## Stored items

+ + + + +

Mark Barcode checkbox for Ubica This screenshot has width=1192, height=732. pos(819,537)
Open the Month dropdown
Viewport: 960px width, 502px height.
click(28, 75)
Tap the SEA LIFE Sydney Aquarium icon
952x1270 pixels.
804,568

+ + + + +

## EXERCISE GOAL
The answer must reproduce every record exactly.

## SOLUTION TO THE EXERCISE
Mark Barcode checkbox for Ubica This screenshot has width=1192, height=732. pos(819,537)
Open the Month dropdown
Viewport: 960px width, 502px height.
click(28, 75)
Tap the SEA LIFE Sydney Aquarium icon
952x1270 pixels.
804,568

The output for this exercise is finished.